Reklama

Wiceprezes Orlenu Sławomir Jędrzejczyk odniósł się podczas konferencji prasowej dotyczącej wyników finansowych koncernu m.in. do kwestii rafinerii w Możejkach podkreślając, że obecnie znajduje się ona w dobrej kondycji (przerób zakładu na poziomie 90%), ale mocno podlega wahaniom marż w związku ze zmianami cen ropy. Nie wiadomo zatem na jakim poziomie będą się one znajdować w przyszłości, co wymusza rozpatrywanie różnych scenariuszy dla rafinerii. Jednocześnie Jędrzejczyk dodał, że Orlen nie prowadzi żadnych rozmów w sprawie sprzedaży Możejek, nikt nie złożył koncernowi także oferty jej kupna. W związku z tym -jak się wydaje- w przypadku pogorszenia się koniunktury najbardziej prawdopodobną opcją będzie czasowe zamknięcie zakładu. Bardziej drastyczną możliwością byłaby ostateczna likwidacja rafinerii, ale podjęcie takiej decyzji byłoby skorelowane z długotrwałymi, negatywnymi zmianami otoczenia makroekonomicznego.

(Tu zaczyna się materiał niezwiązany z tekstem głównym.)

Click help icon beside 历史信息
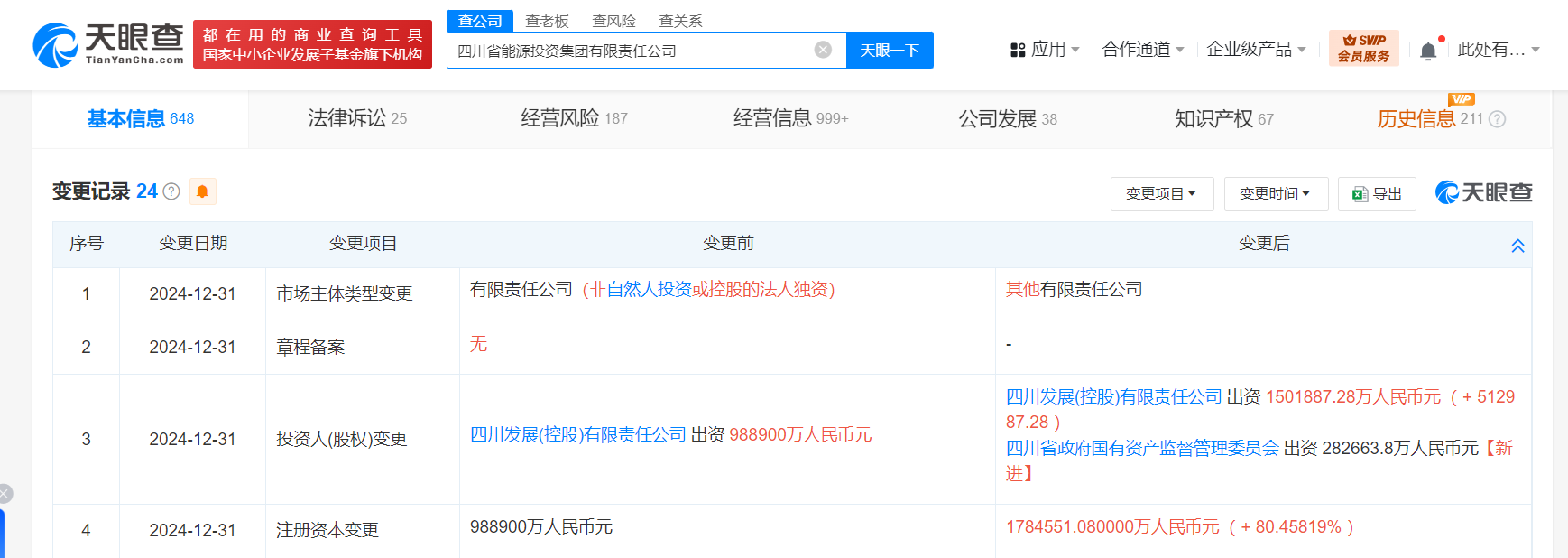This screenshot has width=1568, height=558. pyautogui.click(x=1498, y=119)
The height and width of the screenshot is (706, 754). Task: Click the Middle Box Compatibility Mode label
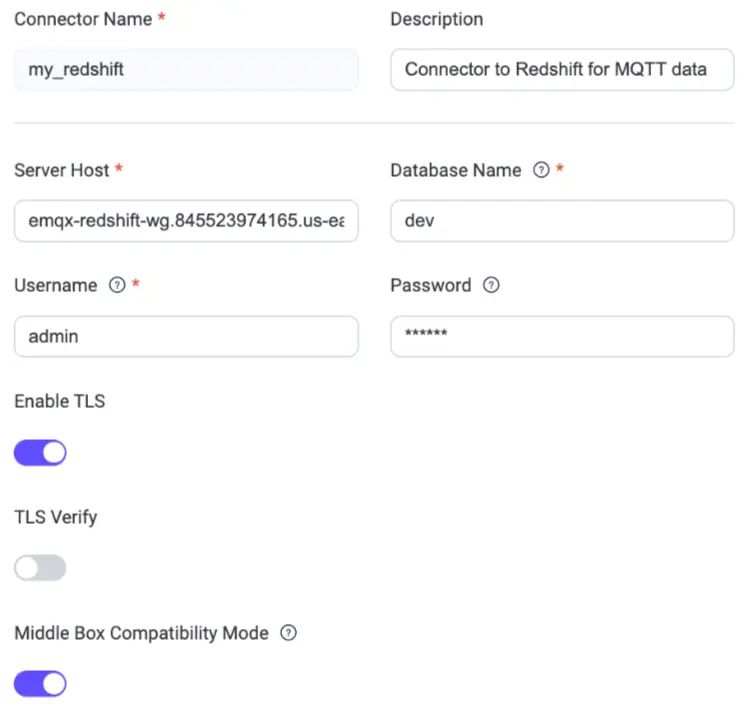tap(141, 633)
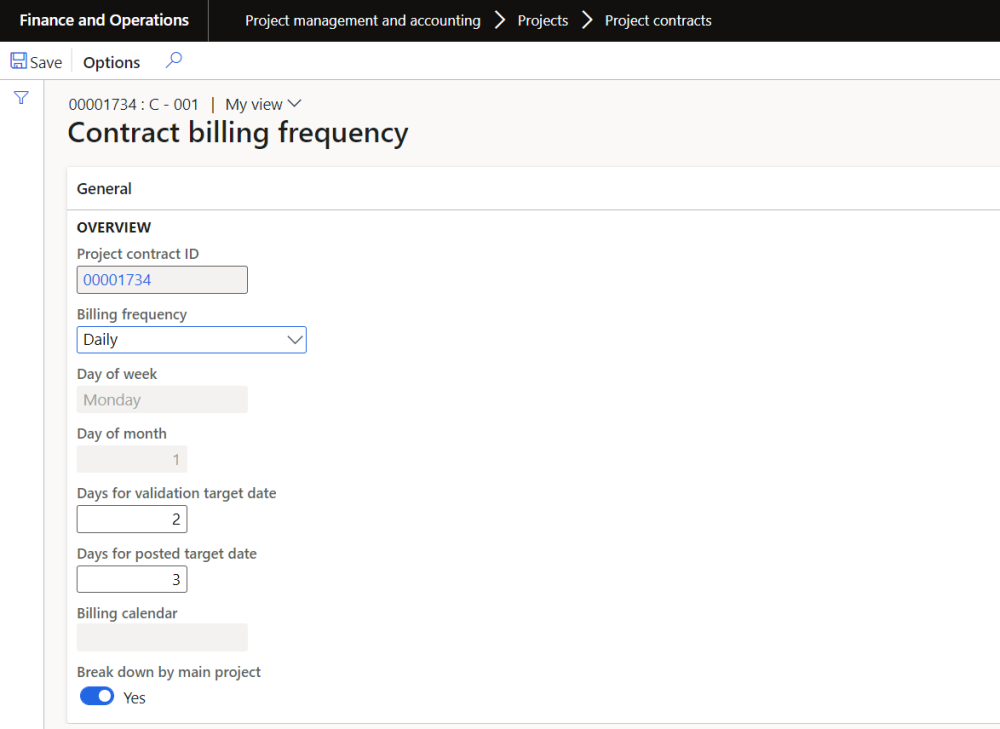The image size is (1000, 729).
Task: Toggle Break down by main project
Action: [x=97, y=697]
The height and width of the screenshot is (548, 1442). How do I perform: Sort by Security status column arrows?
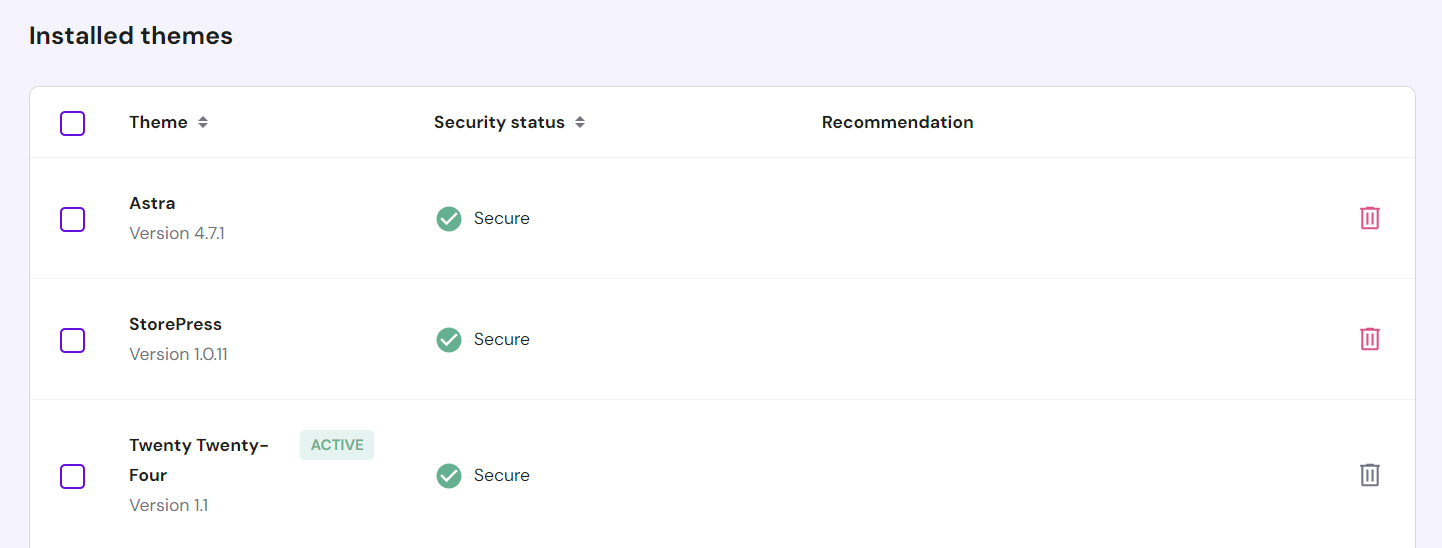tap(580, 123)
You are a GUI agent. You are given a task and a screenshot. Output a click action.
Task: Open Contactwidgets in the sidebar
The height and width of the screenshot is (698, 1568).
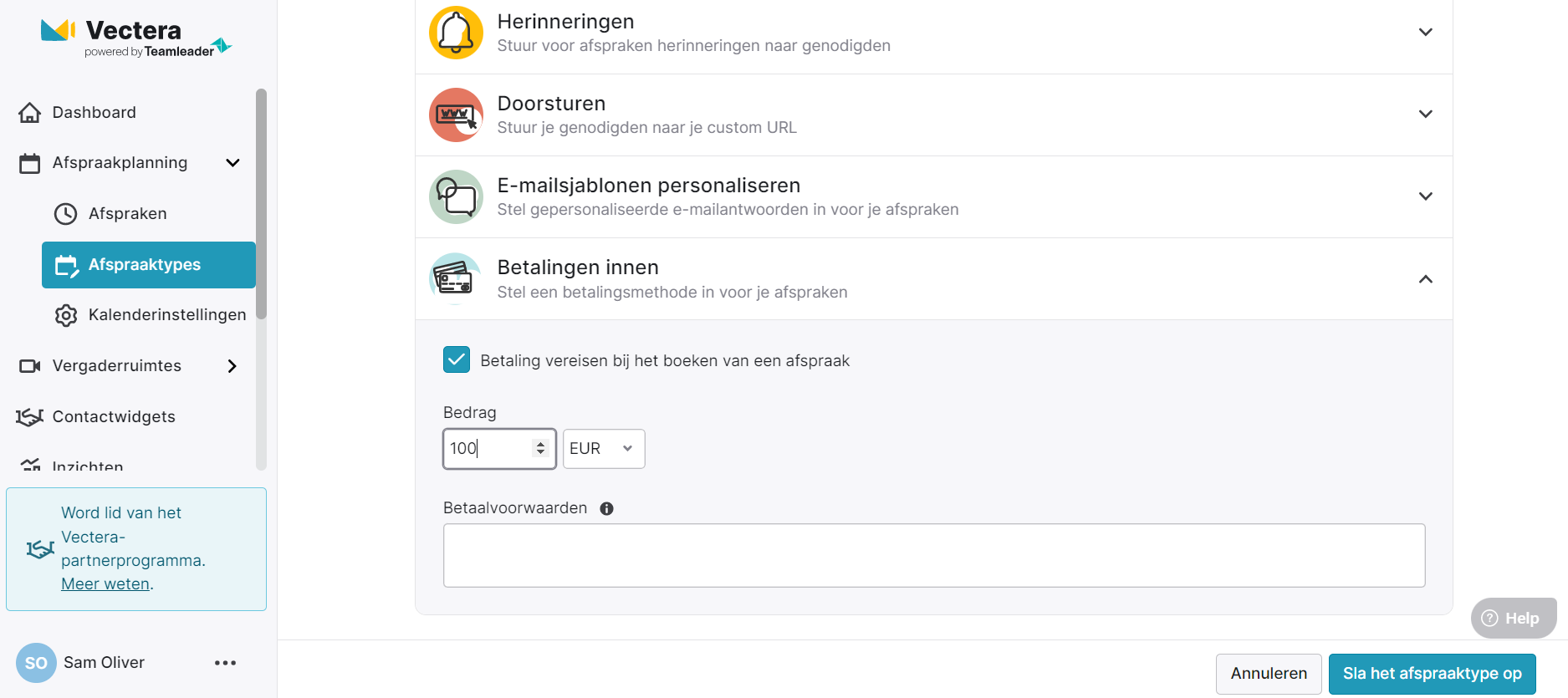pos(114,417)
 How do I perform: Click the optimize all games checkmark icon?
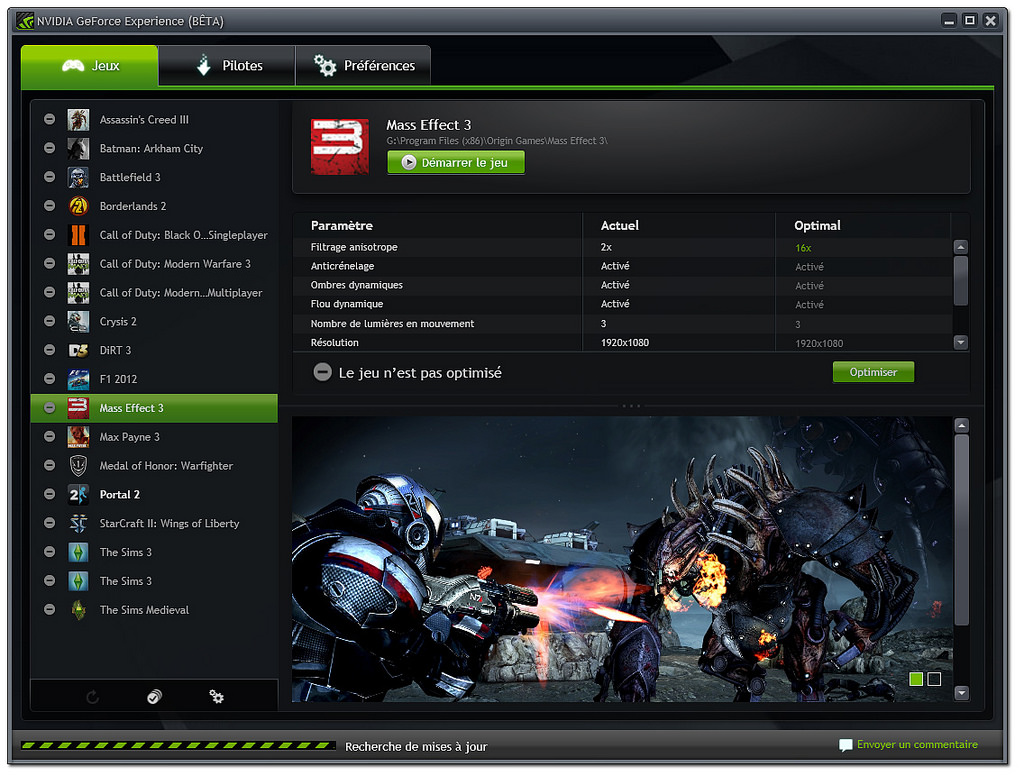click(x=154, y=697)
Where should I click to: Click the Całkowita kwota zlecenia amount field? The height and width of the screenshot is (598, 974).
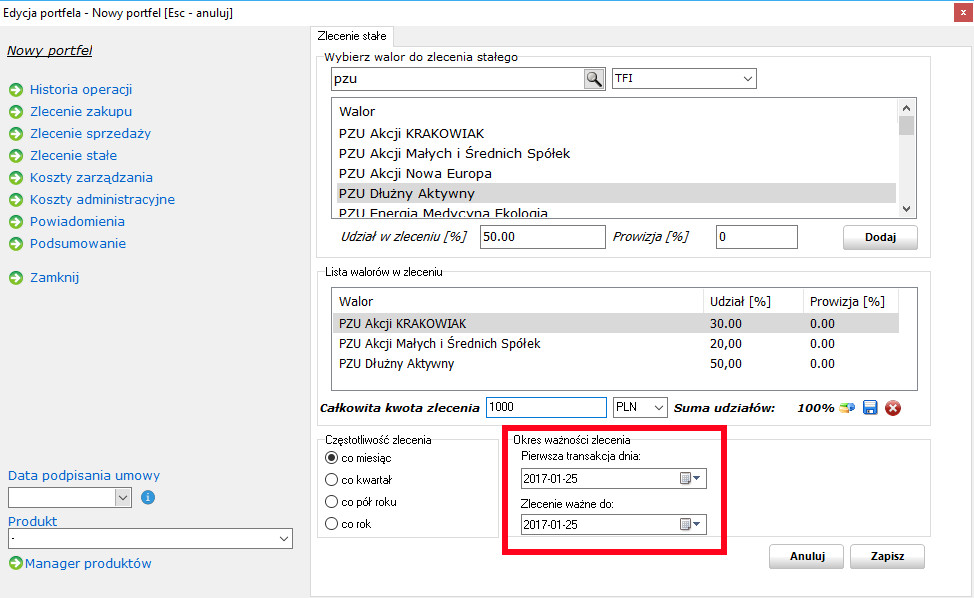pos(546,407)
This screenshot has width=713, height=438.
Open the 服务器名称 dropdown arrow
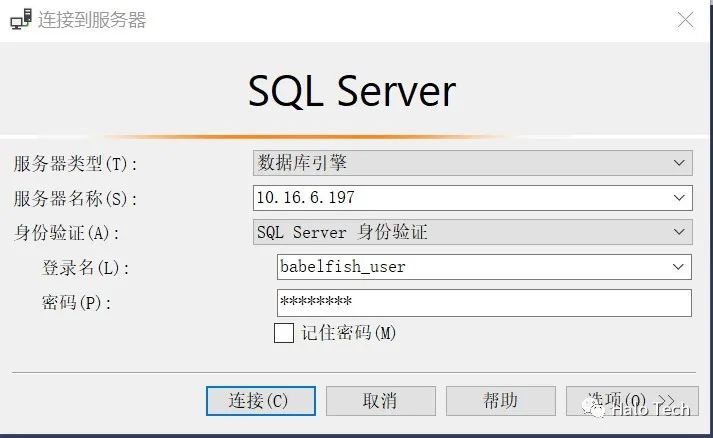coord(679,198)
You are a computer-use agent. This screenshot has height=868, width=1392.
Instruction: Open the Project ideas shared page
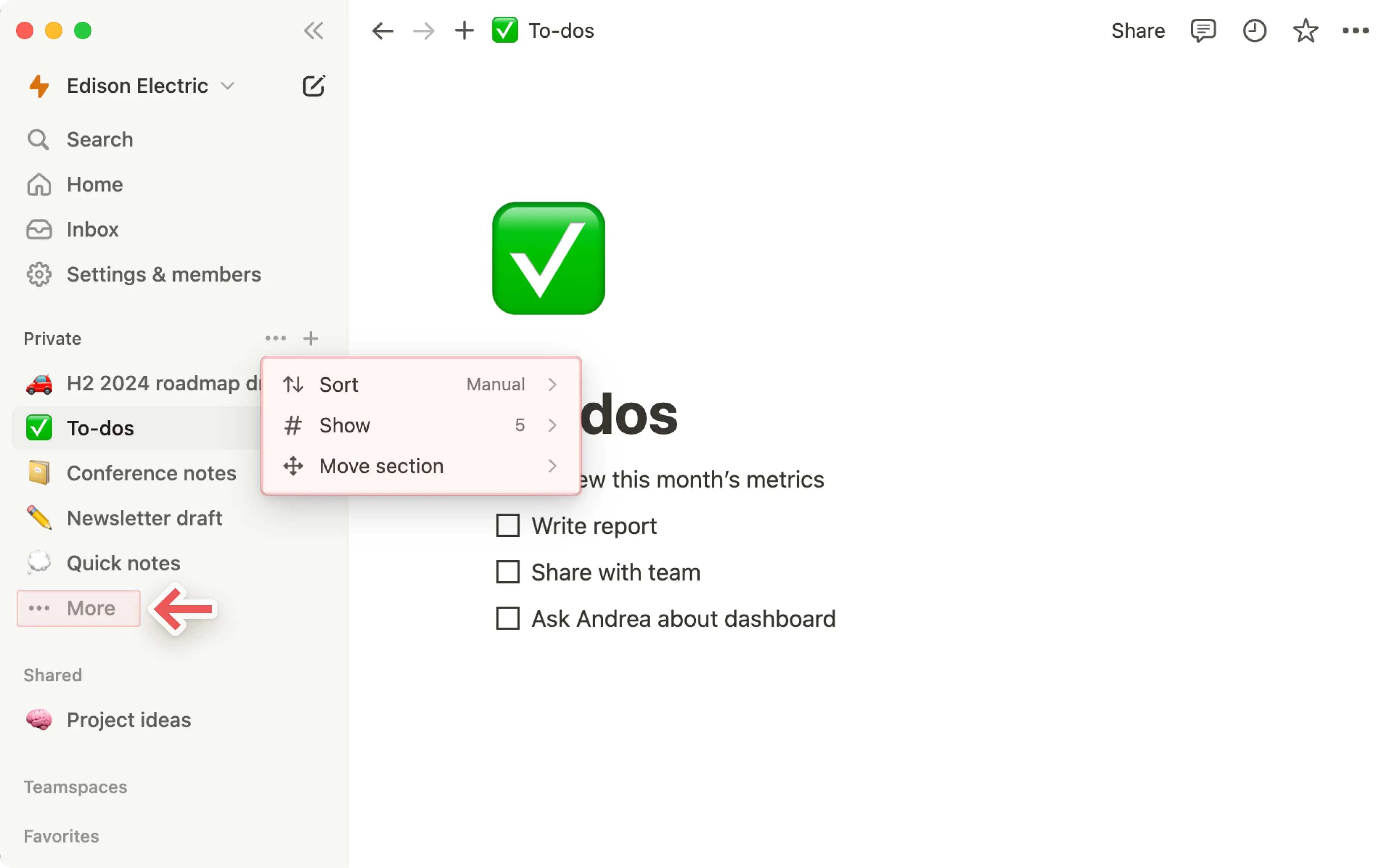click(129, 720)
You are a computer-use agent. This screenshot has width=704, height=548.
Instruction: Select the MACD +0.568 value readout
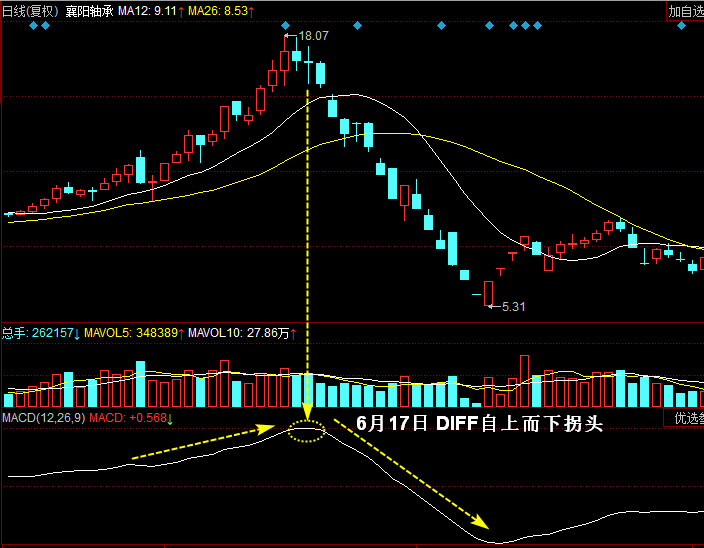(130, 417)
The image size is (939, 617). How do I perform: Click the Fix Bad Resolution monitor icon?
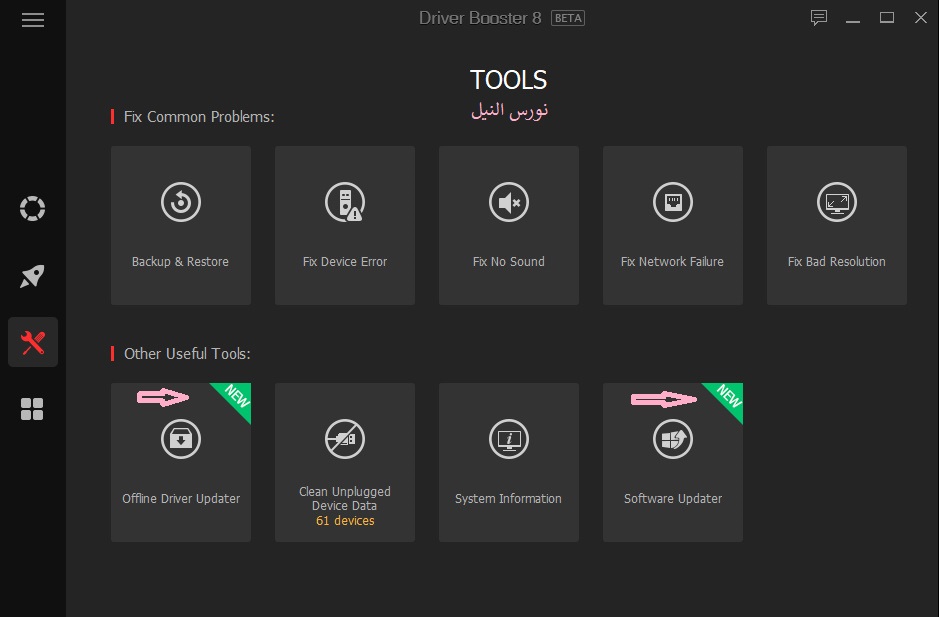pos(837,203)
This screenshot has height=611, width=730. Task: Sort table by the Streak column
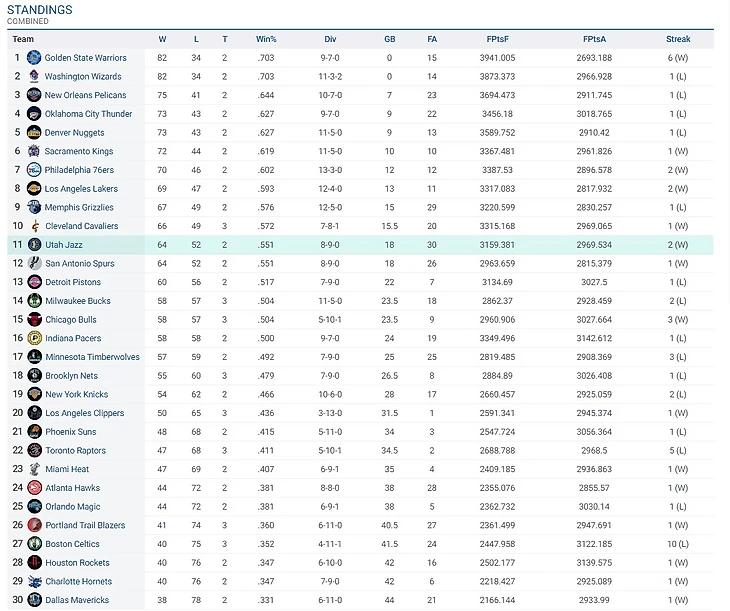(678, 39)
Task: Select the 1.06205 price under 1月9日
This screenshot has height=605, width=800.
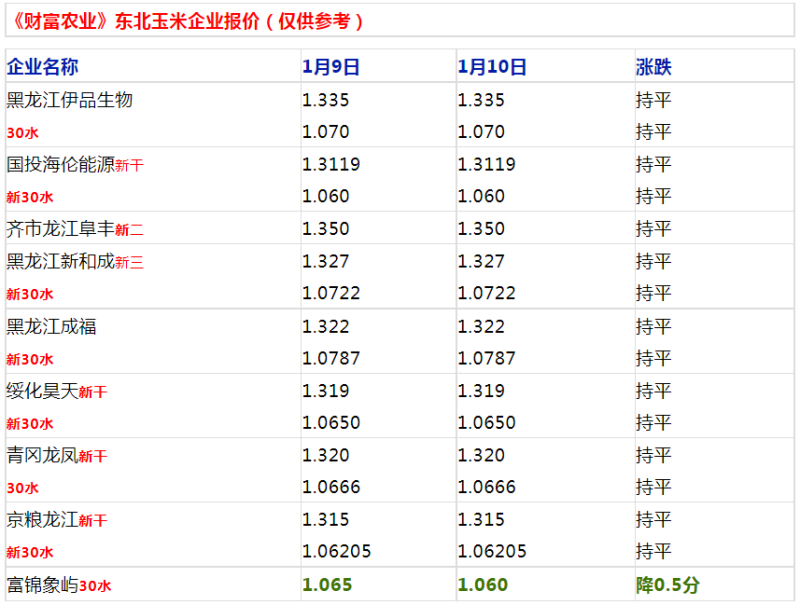Action: point(337,551)
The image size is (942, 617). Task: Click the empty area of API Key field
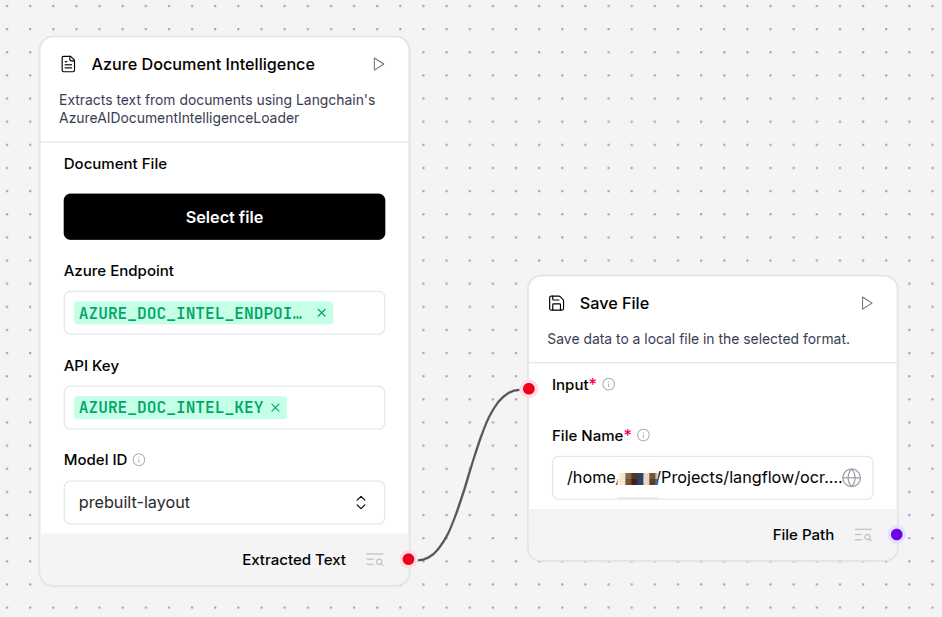tap(335, 408)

Sławomir Jędrzejczyk pytany przez Defence24.pl o sytuację koncernu na rynku czeskim stwierdził, że pozostaje on priorytetowy. Chodzi m.in. o napiętą sytuację jaka panuje pomiędzy Orlenem i wicepremierem Czech oraz jednocześnie ministrem finansów, Andriejem Babišem. Wykorzystując swoją pozycję stara się On wyrugować polski kapitał z czeskiego rynku petrochemicznego. Używa w tym celu nie tylko instrumentów związanych z pełnionym urzędem (obsada stanowisk w spółkach państwowych), ale także swoich wpływów biznesowych, w tym kontrolowanych mediów (Lidovske Noviny). Podkreślają one „złą kondycję rafinerii zarządzanych przez Orlen nad Wełtawą, ich niedofinansowanie i groźbę zamknięcia”. Wiceprezes Jędrzejczyk zdementował te informacje, podkreślił, że finansowanie czeskich aktywów Orlenu znajduje się na odpowiednim poziomie, a rynek naszego południowego sąsiada jest traktowany priorytetowo. Płocki potentat nie wyklucza zresztą na nim przejęć w sektorze paliwowym, jeżeli pojawi się atrakcyjna oferta. Warto dodać, że zgodnie z udostępnionymi danymi spółki Czechy to obszar jej największych nakładów pieniężnych tuż po Polsce.

Z ważnych deklaracji jakie padły podczas konferencji Orlenu warto wymienić jeszcze zapewnienia o kontynuacji zaangażowania w wydobycie polskich łupków (zarówno w zakresie dalszego wykonywania odwiertów, pozyskiwania know-how jak i kontynuowania współpracy naukowej z uniwersytetami) oraz braku prowadzenia rozmów w zakresie ewentualnych przejęć w Iranie. Jędrzejczyk podkreślił jednak, że koncern analizuje sytuację w tym kraju w związku ze zniesieniem sankcji zachodnich, dodał także dość enigmatycznie, że „Orlen przerabia różne gatunki ropy”.